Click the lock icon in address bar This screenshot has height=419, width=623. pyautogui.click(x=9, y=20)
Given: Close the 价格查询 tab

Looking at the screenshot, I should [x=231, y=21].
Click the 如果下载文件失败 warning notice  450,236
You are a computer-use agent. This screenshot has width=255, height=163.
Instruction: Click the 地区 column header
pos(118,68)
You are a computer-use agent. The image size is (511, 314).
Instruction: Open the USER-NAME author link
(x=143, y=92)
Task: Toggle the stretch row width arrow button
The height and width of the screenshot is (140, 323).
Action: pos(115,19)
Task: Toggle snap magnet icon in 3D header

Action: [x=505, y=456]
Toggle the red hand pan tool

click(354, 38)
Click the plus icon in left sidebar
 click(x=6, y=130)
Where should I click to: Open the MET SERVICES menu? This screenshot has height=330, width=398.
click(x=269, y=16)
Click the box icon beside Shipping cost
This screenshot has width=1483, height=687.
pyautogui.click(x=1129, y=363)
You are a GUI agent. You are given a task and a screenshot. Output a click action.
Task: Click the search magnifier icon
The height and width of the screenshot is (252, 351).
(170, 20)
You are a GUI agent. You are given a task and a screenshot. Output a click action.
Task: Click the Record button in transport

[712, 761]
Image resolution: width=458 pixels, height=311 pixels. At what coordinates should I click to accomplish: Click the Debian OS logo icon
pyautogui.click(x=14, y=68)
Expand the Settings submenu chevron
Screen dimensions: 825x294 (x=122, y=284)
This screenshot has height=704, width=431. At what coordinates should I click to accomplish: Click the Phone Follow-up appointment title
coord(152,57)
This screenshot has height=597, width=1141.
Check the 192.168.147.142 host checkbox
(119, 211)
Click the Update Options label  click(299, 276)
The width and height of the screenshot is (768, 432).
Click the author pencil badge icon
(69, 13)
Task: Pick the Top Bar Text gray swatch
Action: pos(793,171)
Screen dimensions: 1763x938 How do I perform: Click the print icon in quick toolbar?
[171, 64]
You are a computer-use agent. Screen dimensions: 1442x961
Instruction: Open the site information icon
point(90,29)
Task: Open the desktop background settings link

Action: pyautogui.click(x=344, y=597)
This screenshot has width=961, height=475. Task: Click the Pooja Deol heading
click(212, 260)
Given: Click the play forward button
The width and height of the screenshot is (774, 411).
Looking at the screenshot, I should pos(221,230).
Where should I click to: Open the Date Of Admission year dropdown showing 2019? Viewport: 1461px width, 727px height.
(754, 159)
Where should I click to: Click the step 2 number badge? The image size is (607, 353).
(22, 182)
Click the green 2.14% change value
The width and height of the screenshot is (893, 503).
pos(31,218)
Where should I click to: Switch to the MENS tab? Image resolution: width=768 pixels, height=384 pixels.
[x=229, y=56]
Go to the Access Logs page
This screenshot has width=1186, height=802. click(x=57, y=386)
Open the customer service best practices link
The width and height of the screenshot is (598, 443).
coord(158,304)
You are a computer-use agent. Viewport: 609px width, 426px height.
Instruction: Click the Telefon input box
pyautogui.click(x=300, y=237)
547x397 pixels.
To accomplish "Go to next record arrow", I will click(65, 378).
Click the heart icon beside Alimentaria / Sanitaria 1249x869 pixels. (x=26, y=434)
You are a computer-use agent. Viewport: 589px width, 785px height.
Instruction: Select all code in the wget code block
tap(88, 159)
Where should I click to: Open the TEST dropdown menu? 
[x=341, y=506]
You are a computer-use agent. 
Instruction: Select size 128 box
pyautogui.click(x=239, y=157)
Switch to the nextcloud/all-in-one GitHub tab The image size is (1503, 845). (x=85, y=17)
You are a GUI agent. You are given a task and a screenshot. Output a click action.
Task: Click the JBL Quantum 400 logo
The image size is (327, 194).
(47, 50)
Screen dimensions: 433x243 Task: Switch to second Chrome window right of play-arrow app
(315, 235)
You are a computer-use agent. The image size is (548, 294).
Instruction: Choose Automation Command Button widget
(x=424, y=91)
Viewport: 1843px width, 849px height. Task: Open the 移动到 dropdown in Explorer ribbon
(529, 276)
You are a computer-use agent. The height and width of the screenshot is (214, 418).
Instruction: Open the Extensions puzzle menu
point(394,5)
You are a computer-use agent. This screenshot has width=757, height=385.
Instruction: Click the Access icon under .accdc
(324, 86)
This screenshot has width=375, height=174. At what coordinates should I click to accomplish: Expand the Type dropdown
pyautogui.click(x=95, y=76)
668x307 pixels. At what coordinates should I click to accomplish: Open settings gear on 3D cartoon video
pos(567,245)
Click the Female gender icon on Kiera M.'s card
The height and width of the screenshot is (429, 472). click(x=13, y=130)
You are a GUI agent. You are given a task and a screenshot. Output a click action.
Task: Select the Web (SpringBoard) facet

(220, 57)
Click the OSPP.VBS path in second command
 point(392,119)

::::::

**SHORT TASK:**
Please copy out every one of the rows above, word for word.

**OUTPUT FOR THIS EXERCISE:**
Click the lock icon in address bar This screenshot has height=419, width=623. pyautogui.click(x=9, y=20)
Given: Close the 价格查询 tab

Looking at the screenshot, I should [x=231, y=21].
Click the 如果下载文件失败 warning notice  450,236
You are a computer-use agent. This screenshot has width=255, height=163.
Instruction: Click the 地区 column header
pos(118,68)
You are a computer-use agent. The image size is (511, 314).
Instruction: Open the USER-NAME author link
(x=143, y=92)
Task: Toggle the stretch row width arrow button
The height and width of the screenshot is (140, 323).
Action: pos(115,19)
Task: Toggle snap magnet icon in 3D header

Action: [x=505, y=456]
Toggle the red hand pan tool

click(354, 38)
Click the plus icon in left sidebar
 click(x=6, y=130)
Where should I click to: Open the MET SERVICES menu? This screenshot has height=330, width=398.
click(x=269, y=16)
Click the box icon beside Shipping cost
This screenshot has width=1483, height=687.
pyautogui.click(x=1129, y=363)
You are a GUI agent. You are given a task and a screenshot. Output a click action.
Task: Click the search magnifier icon
The height and width of the screenshot is (252, 351).
(170, 20)
You are a GUI agent. You are given a task and a screenshot. Output a click action.
Task: Click the Record button in transport

[712, 761]
Image resolution: width=458 pixels, height=311 pixels. At what coordinates should I click to accomplish: Click the Debian OS logo icon
pyautogui.click(x=14, y=68)
Expand the Settings submenu chevron
Screen dimensions: 825x294 (x=122, y=284)
This screenshot has height=704, width=431. At what coordinates should I click to accomplish: Click the Phone Follow-up appointment title
coord(152,57)
This screenshot has height=597, width=1141.
Check the 192.168.147.142 host checkbox
(119, 211)
Click the Update Options label  click(299, 276)
The width and height of the screenshot is (768, 432).
Click the author pencil badge icon
(69, 13)
Task: Pick the Top Bar Text gray swatch
Action: pos(793,171)
Screen dimensions: 1763x938 How do I perform: Click the print icon in quick toolbar?
[171, 64]
You are a computer-use agent. Screen dimensions: 1442x961
Instruction: Open the site information icon
point(90,29)
Task: Open the desktop background settings link

Action: pyautogui.click(x=344, y=597)
This screenshot has width=961, height=475. Task: Click the Pooja Deol heading
click(212, 260)
Given: Click the play forward button
The width and height of the screenshot is (774, 411).
Looking at the screenshot, I should pos(221,230).
Where should I click to: Open the Date Of Admission year dropdown showing 2019? Viewport: 1461px width, 727px height.
(754, 159)
Where should I click to: Click the step 2 number badge? The image size is (607, 353).
(22, 182)
Click the green 2.14% change value
The width and height of the screenshot is (893, 503).
pos(31,218)
Where should I click to: Switch to the MENS tab? Image resolution: width=768 pixels, height=384 pixels.
[x=229, y=56]
Go to the Access Logs page
This screenshot has width=1186, height=802. click(x=57, y=386)
Open the customer service best practices link
The width and height of the screenshot is (598, 443).
coord(158,304)
You are a computer-use agent. Viewport: 609px width, 426px height.
Instruction: Click the Telefon input box
pyautogui.click(x=300, y=237)
547x397 pixels.
To accomplish "Go to next record arrow", I will click(65, 378).
Click the heart icon beside Alimentaria / Sanitaria 1249x869 pixels. (x=26, y=434)
You are a computer-use agent. Viewport: 589px width, 785px height.
Instruction: Select all code in the wget code block
tap(88, 159)
Where should I click to: Open the TEST dropdown menu? 
[x=341, y=506]
You are a computer-use agent. 
Instruction: Select size 128 box
pyautogui.click(x=239, y=157)
Switch to the nextcloud/all-in-one GitHub tab The image size is (1503, 845). (x=85, y=17)
You are a GUI agent. You are given a task and a screenshot. Output a click action.
Task: Click the JBL Quantum 400 logo
The image size is (327, 194).
(47, 50)
Screen dimensions: 433x243 Task: Switch to second Chrome window right of play-arrow app
(315, 235)
You are a computer-use agent. The image size is (548, 294).
Instruction: Choose Automation Command Button widget
(x=424, y=91)
Viewport: 1843px width, 849px height. Task: Open the 移动到 dropdown in Explorer ribbon
(529, 276)
You are a computer-use agent. The height and width of the screenshot is (214, 418).
Instruction: Open the Extensions puzzle menu
point(394,5)
You are a computer-use agent. This screenshot has width=757, height=385.
Instruction: Click the Access icon under .accdc
(324, 86)
This screenshot has width=375, height=174. At what coordinates should I click to accomplish: Expand the Type dropdown
pyautogui.click(x=95, y=76)
668x307 pixels. At what coordinates should I click to accomplish: Open settings gear on 3D cartoon video
pos(567,245)
Click the Female gender icon on Kiera M.'s card
The height and width of the screenshot is (429, 472). click(x=13, y=130)
You are a GUI agent. You are given a task and a screenshot. Output a click action.
Task: Select the Web (SpringBoard) facet

(220, 57)
Click the OSPP.VBS path in second command
 point(392,119)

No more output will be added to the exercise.